All continuous variables were presented as mean ± standard deviation, and categorical variables were presented in frequency or as a percentage according to baseline MTL in quartiles. The one-way ANOVA, Kruskal Wallis H test and Chi-square tests were used to determine any statistical differences between subgroups. Pearson correlation analysis was used to assess the relationship between MTL and clinical parameters. The association of MTL with continuous (SBP, DBP) and binary (the prevalence of hypertension) outcomes were examined using multivariate linear or logistic regression analysis. Results were presented in coefficients (betas), odds ratio (OR) with the corresponding 95% confidence intervals (CIs). To test the robustness of our results, we have built several regression models. In model I, we only included MTL. In model II we additionally adjusted for age, gender and body mass index (BMI). In model III, age, gender, BMI, FBG, SBP, TC, HDL-C, TG, LDL-C, CRP, estimated glomerular filtration rate (eGFR), alcohol consumption, smoking and antihypertensive drugs were adjusted. We also used generalized additive model (GAM) to identify the non-linear relationship between MTL and SBP, DBP and the odds of hypertension, then performed the likelihood ratio test. To address the nonlinearity of MLT and BP, a using multivariate linear or logistic regression analysis with cubic spline functions model and smooth curve fitting (penalized spline method) were conducted (17). If a nonlinearity was detected, we calculated the inflection point using a recursive algorithm, then a two-piecewise linear regression model was performed to calculate the threshold effect of the MTL on BP in terms of the smoothing plot (18). Recursive method was performed to calculate automatically the inflection point, where the maximum model likelihood would be used. A two-sided P<0.05 was considered statistically significant. All statistical analyses were performed using R version 3.3.2 (R Foundation for Statistical Computing, Vienna, Austria).

Results

Baseline of participants

The characteristics of all the subjects in this study stratified by the quartiles of MTL were presented in Table 1. The distributions of BP and MTL were showed in Figure 2. A total of 5,981 participants [2,923 (48.9%) men] were included with average age as 45.2 years. There were 1,103 (18.4%) people with hypertension. In addition, there were significant subgroup differences in age, gender, BMI, SBP, DBP, FBG, TC, TG, LDL-C, HDL-C, CRP, eGFR, alcohol consumption, smoking status, hypertension and the use of antihypertensive drugs (all P<0.05).

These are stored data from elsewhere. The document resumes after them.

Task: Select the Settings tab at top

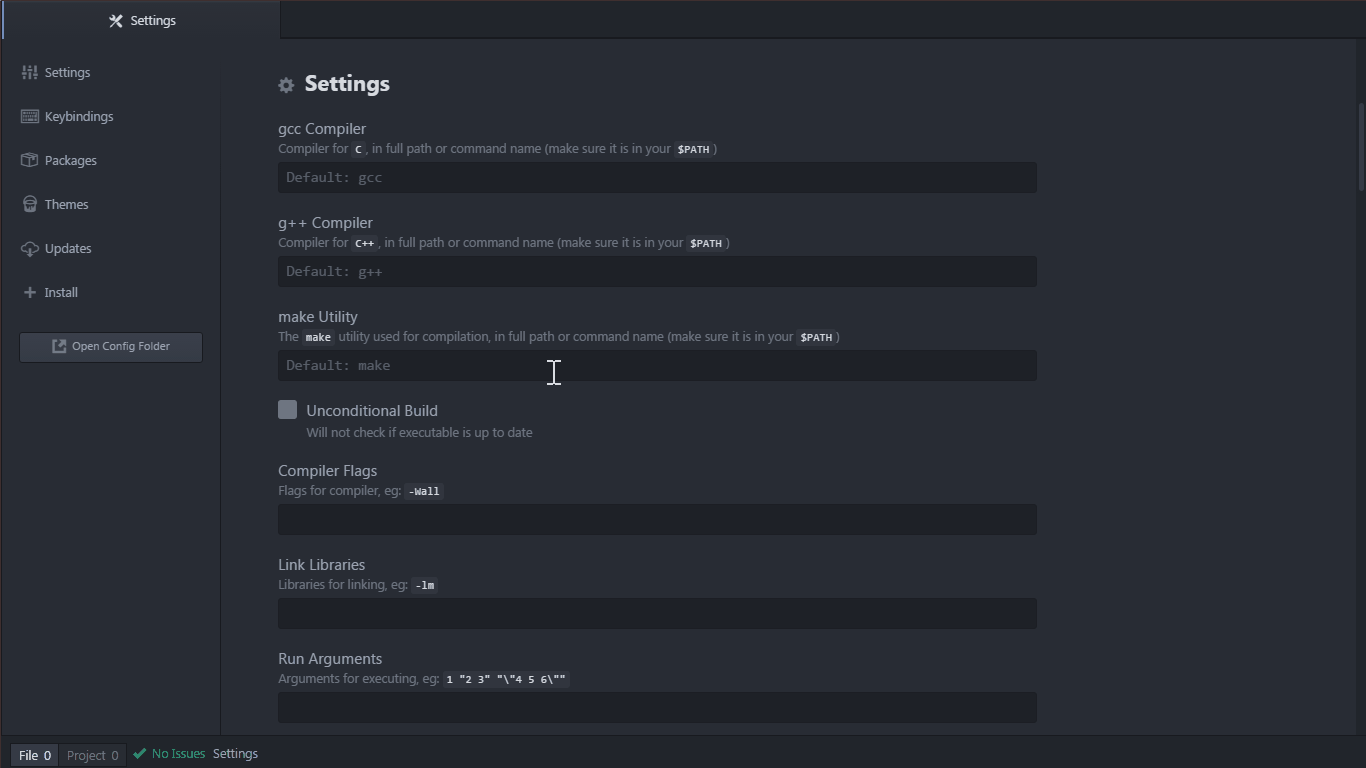Action: 141,20
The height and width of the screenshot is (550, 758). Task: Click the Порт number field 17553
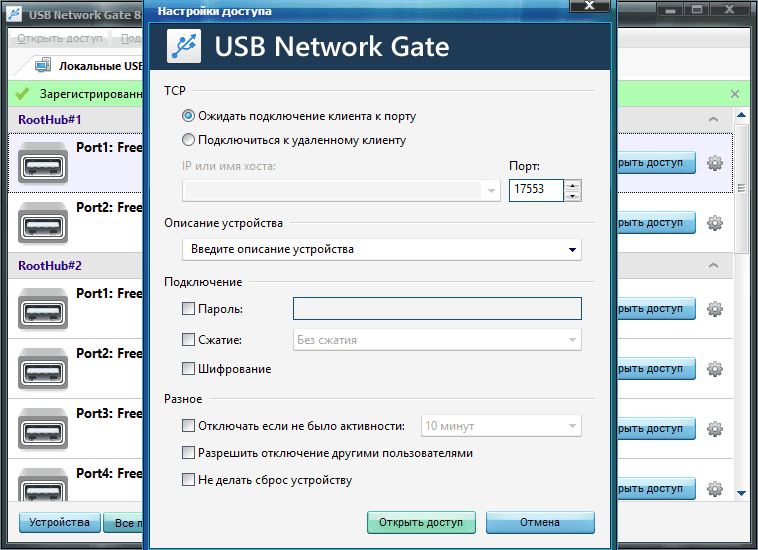tap(535, 190)
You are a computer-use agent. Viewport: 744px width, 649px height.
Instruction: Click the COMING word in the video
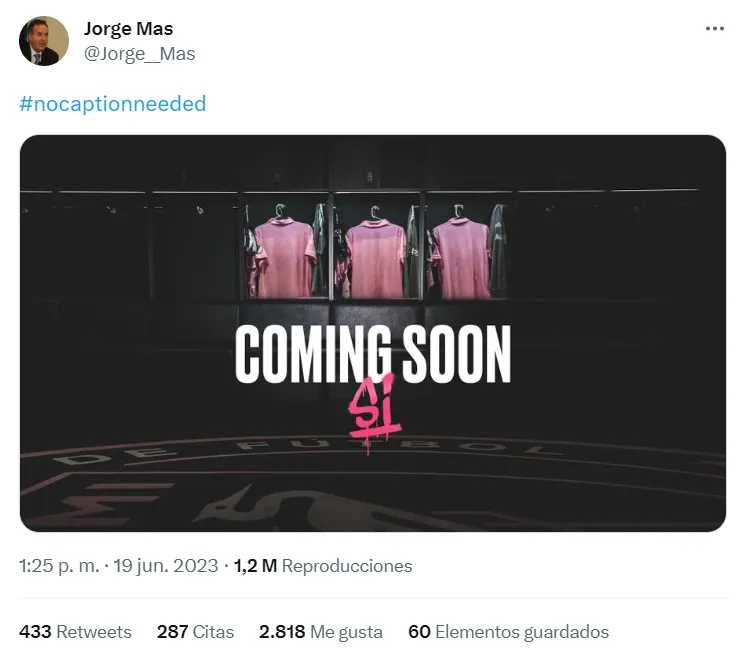(314, 354)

Table 1 Baseline characteristics of participants
Full table

Figure 2 The distributions of BP and MTL. BP, blood pressure; MTL, mean telomere length.

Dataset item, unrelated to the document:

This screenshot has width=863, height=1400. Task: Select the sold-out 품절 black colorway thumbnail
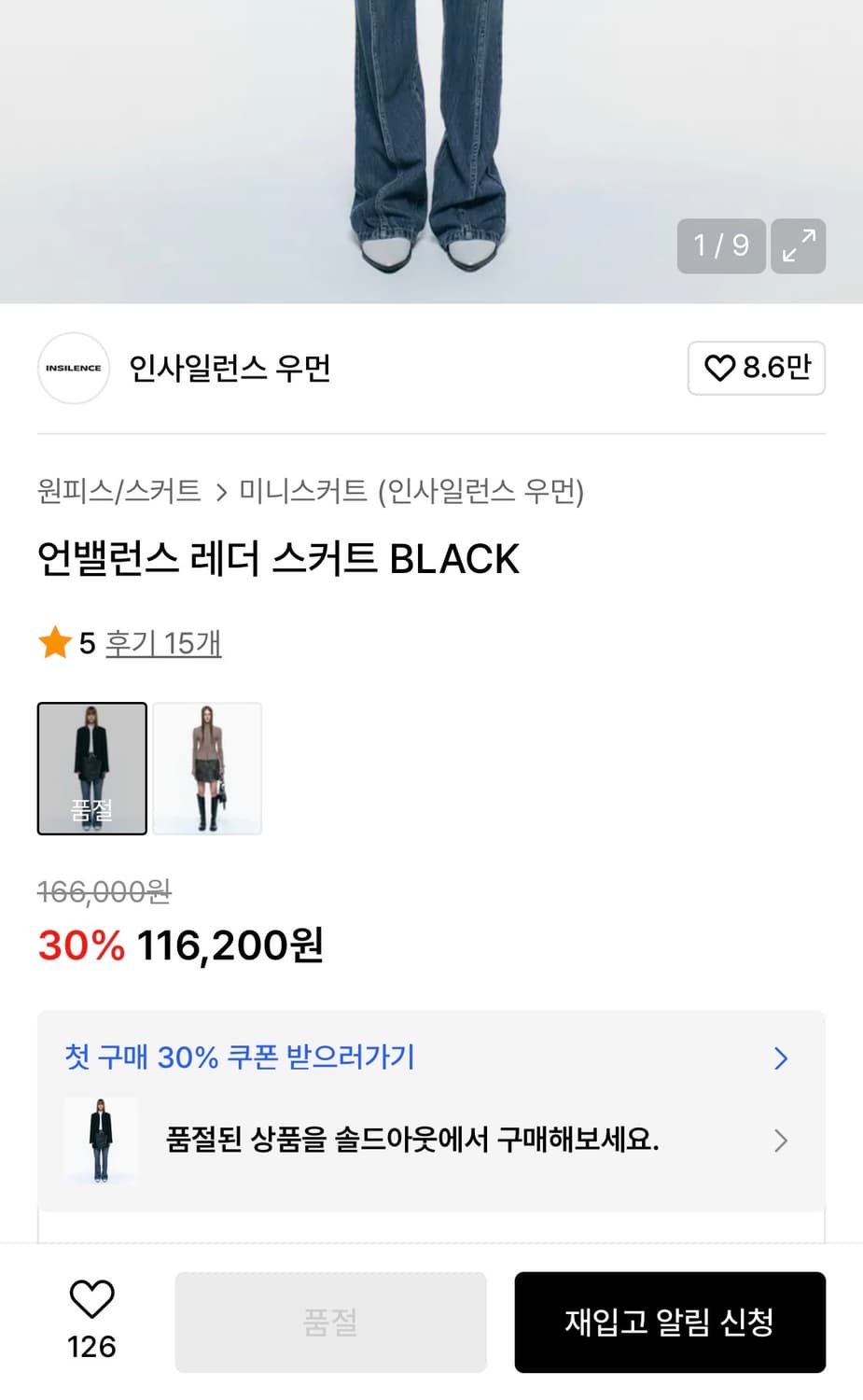click(91, 768)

The relationship between telomere length and BP

In Pearson correlation analysis (Table 2), MTL was significantly correlated with age, BMI, SBP, FBG, TC, TG, LDL-C, HDL-C, CRP, alcohol consumption and eGFR (all P<0.05). In order to further explore the association between MTL and SBP, DBP and the odds of hypertension, multivariate regression analysis were performed. As shown in Table 3, when treating MTL as a continuous variable (per 1 T/S increment), in the minimally adjusted model (model I), MTL was significantly associated with SBP (β=–8.11, 95% CI: –9.58, –6.64; P<0.01), DBP (β=–1.14, 95% CI: –2.32, 0.05; P=0.06) and the odds of hypertension (OR: 0.16, 95% CI: 0.12, 0.21; P<0.01). However, in the model III, there was no association between MTL and SBP (β=0.25, 95% CI: –1.59, 2.10, P=0.79), DBP (β=–0.58, 95% CI: –2.11, 0.95, P=0.45) but the association remained for the odds of hypertension (OR: 0.12, 95% CI: 0.02, 0.94; P=0.04). When using the lowest quartiles of MTL as the referent, multivariate linear (SBP, DBP)/logistic (hypertension) regression analyses demonstrated that the betas for SBP (βs were –1.29, –0.80, and 0.22 from the second to the fourth quartiles, respectively, P=0.66 for trend), DBP (βs were 0.92, 1.26, and –0.36 from the second to the fourth quartiles, respectively, P=0.75 for trend) and the odds of hypertension (ORs were 0.52, 0.44, and 0.31 from the second to the fourth quartiles, respectively, P<0.01 for trend) in model III.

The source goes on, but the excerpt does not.